**Dataset content:**
--- BEGIN ---

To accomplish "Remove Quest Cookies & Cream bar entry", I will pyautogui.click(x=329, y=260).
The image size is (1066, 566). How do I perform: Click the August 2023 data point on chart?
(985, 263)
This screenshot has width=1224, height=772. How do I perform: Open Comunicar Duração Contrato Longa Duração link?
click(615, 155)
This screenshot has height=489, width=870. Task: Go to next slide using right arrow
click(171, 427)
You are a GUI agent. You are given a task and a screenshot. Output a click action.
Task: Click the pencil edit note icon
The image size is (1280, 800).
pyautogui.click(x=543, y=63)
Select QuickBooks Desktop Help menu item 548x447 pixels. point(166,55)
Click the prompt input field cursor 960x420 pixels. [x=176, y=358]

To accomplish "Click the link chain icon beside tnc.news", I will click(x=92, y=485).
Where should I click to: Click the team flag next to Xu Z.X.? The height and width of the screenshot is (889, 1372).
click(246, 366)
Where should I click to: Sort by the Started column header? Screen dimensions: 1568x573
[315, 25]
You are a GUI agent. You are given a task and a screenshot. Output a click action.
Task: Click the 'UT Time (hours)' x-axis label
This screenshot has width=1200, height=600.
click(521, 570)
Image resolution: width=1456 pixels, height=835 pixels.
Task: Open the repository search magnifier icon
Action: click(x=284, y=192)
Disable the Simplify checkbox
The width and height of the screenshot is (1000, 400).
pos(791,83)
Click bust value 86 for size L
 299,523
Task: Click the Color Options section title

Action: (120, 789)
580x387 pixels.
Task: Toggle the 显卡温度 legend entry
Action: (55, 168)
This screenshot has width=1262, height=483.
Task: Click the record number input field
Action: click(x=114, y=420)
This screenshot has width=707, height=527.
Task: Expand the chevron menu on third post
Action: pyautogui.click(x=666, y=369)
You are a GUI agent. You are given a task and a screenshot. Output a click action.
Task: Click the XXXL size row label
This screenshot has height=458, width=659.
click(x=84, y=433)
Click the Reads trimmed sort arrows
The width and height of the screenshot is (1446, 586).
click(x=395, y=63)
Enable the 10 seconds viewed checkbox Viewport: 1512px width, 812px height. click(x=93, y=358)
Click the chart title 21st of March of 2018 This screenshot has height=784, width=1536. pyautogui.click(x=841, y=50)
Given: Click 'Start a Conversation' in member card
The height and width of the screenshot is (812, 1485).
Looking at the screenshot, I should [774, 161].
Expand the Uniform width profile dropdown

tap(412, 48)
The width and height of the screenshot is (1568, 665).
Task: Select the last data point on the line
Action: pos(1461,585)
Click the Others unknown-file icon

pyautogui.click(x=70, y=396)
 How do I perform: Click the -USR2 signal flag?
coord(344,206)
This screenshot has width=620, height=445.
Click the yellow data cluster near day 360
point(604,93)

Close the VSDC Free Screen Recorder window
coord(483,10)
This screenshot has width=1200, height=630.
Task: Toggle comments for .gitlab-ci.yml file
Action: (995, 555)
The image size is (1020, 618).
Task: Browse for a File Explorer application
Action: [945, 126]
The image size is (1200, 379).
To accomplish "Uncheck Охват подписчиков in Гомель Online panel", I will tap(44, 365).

--- END ---

Please repeat the listing with "check box" replacing every "checkbox", leaving everything else the same.

**Exercise output:**
To accomplish "Remove Quest Cookies & Cream bar entry", I will pyautogui.click(x=329, y=260).
The image size is (1066, 566). How do I perform: Click the August 2023 data point on chart?
(985, 263)
This screenshot has width=1224, height=772. How do I perform: Open Comunicar Duração Contrato Longa Duração link?
click(615, 155)
This screenshot has height=489, width=870. Task: Go to next slide using right arrow
click(171, 427)
You are a GUI agent. You are given a task and a screenshot. Output a click action.
Task: Click the pencil edit note icon
The image size is (1280, 800).
pyautogui.click(x=543, y=63)
Select QuickBooks Desktop Help menu item 548x447 pixels. point(166,55)
Click the prompt input field cursor 960x420 pixels. [x=176, y=358]

To accomplish "Click the link chain icon beside tnc.news", I will click(x=92, y=485).
Where should I click to: Click the team flag next to Xu Z.X.? The height and width of the screenshot is (889, 1372).
click(246, 366)
Where should I click to: Sort by the Started column header? Screen dimensions: 1568x573
[315, 25]
You are a GUI agent. You are given a task and a screenshot. Output a click action.
Task: Click the 'UT Time (hours)' x-axis label
This screenshot has width=1200, height=600.
click(521, 570)
Image resolution: width=1456 pixels, height=835 pixels.
Task: Open the repository search magnifier icon
Action: click(x=284, y=192)
Disable the Simplify check box
The width and height of the screenshot is (1000, 400).
pos(791,83)
Click bust value 86 for size L
 299,523
Task: Click the Color Options section title

Action: (120, 789)
580x387 pixels.
Task: Toggle the 显卡温度 legend entry
Action: (55, 168)
This screenshot has width=1262, height=483.
Task: Click the record number input field
Action: click(x=114, y=420)
This screenshot has width=707, height=527.
Task: Expand the chevron menu on third post
Action: pyautogui.click(x=666, y=369)
You are a GUI agent. You are given a task and a screenshot. Output a click action.
Task: Click the XXXL size row label
This screenshot has height=458, width=659.
click(x=84, y=433)
Click the Reads trimmed sort arrows
The width and height of the screenshot is (1446, 586).
click(x=395, y=63)
Enable the 10 seconds viewed check box Viewport: 1512px width, 812px height. click(x=93, y=358)
Click the chart title 21st of March of 2018 This screenshot has height=784, width=1536. pyautogui.click(x=841, y=50)
Given: Click 'Start a Conversation' in member card
The height and width of the screenshot is (812, 1485).
Looking at the screenshot, I should [774, 161].
Expand the Uniform width profile dropdown

tap(412, 48)
The width and height of the screenshot is (1568, 665).
Task: Select the last data point on the line
Action: pos(1461,585)
Click the Others unknown-file icon

pyautogui.click(x=70, y=396)
 How do I perform: Click the -USR2 signal flag?
coord(344,206)
This screenshot has width=620, height=445.
Click the yellow data cluster near day 360
point(604,93)

Close the VSDC Free Screen Recorder window
coord(483,10)
This screenshot has width=1200, height=630.
Task: Toggle comments for .gitlab-ci.yml file
Action: (995, 555)
The image size is (1020, 618).
Task: Browse for a File Explorer application
Action: [945, 126]
The image size is (1200, 379).
To accomplish "Uncheck Охват подписчиков in Гомель Online panel", I will tap(44, 365).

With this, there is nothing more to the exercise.